这一声唤甜进沈贵妃心坎里,轻轻抚摸了下王婉儿圆嘟嘟的脸颊,仔细端量了下:“这长大了些,倒是更像她娘了,还记得当初那时候,乔儿还说是跟王大哥一个模子刻出来。”
茶水也端了上来,肖克岚笑着道是。
沈贵妃又问:“怎么没见花先生?”
肖克岚:“家中有急事,殿试出来就赶着回临安了。”
大人说这话,王婉儿眼睛忙不迭,注意到旁边挺着大肚子的妇人。
以前在祠堂巷有怀身的妇人,有些好奇,想凑去看看,但是临安不管是妇人还是孩子,多她跟躲瘟神似的。丁月梅也叮嘱过她,不能靠近生人,尤其是那些孕妇和小孩。

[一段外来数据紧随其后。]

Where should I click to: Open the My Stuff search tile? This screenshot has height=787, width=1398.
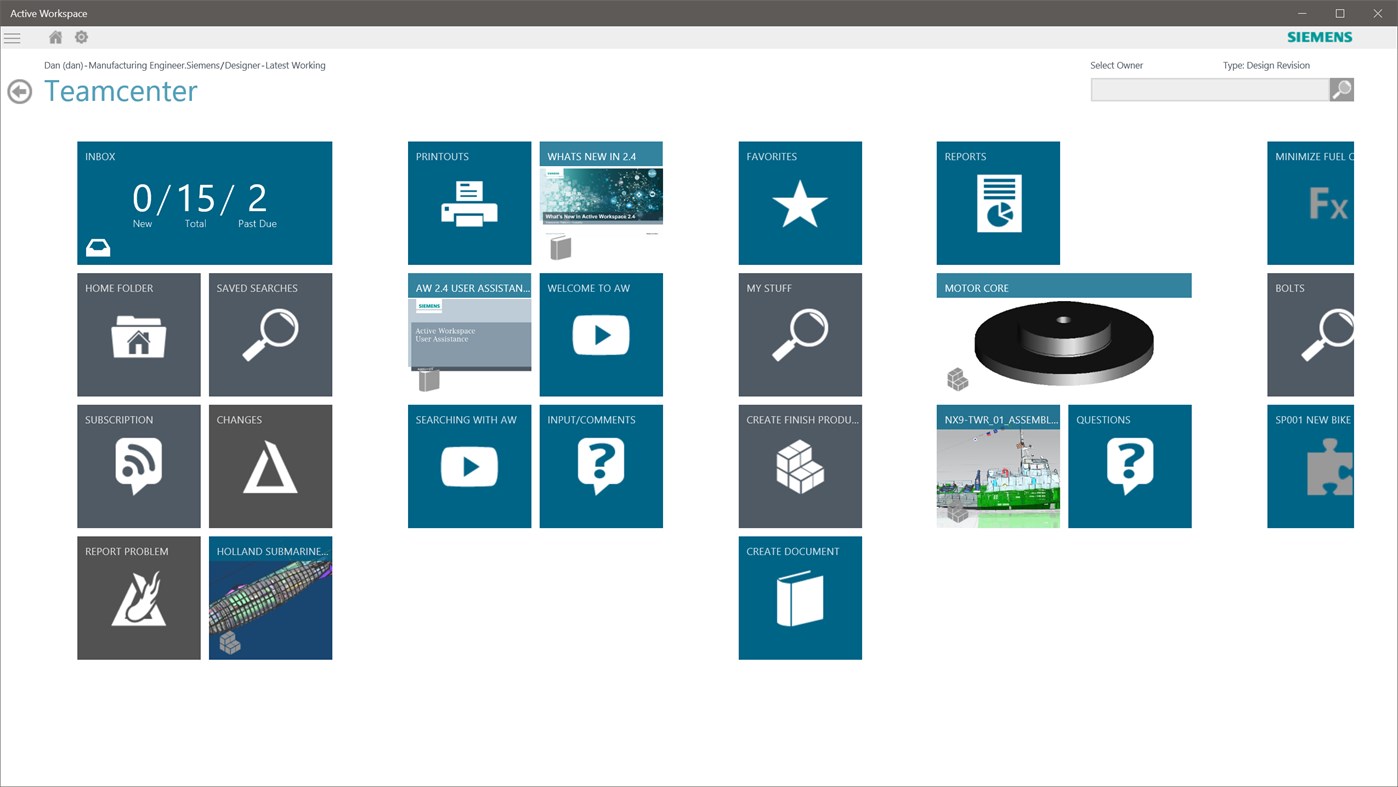(x=800, y=334)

抬起眼眸时,对上陈眉温柔的目光,她不自觉地缓缓走上,看着那圆鼓鼓的肚子问道:“里面是弟弟还是妹妹?”
她就站在椅子旁边,趴着茶几脚看,不敢靠太近。
陈眉轻轻抚摸了下孕肚,温声问道:“你猜猜是弟弟还是妹妹?”
王婉儿:“我才是弟弟,婶婶说娘亲当时肚子里的也是弟弟。”
话音一落,肖克岚汗毛都立了起来,忙把王婉儿牵过来捂住她的嘴,赔罪道:“王妃恕罪,这孩子口无遮拦。”

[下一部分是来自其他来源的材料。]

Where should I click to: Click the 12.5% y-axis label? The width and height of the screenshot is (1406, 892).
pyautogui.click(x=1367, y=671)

陈眉看着面前的孩子满眼欢喜,微笑着轻回了一句:无碍。
瞧着王婉儿坐不住,沈贵妃唤来两位宫女,把她带到院子里玩。
待人出后去后,沈贵妃又问道:“四叔上京赶考,怎么把婉儿带来了?”
肖克岚叹了一口气,“娘娘也知道,她娘生产的时候不顺,她的身子也一直不好。这些年该吃的药也吃了,仍是常年三病两痛。这回上京来,就想着带她到京城找郎中看看。”
沈贵妃目光是不是注意着门外玩耍的身影,关切问道:“那京城里郎中怎么说?”
“都说是娘胎里带的病根,难治。不仅是要药疗和食补配合着,还要每日针灸方能见效。可她毕竟才五岁,无法久坐,更别说给她扎针。郎中说若是病情不严重,最好是等她再大些针灸。这么小个孩子,她爹娘又去得早,几个月时差点让祠堂巷那帮无知愚昧的人烧死,是南秋拼死护着,她才能毫发无伤。”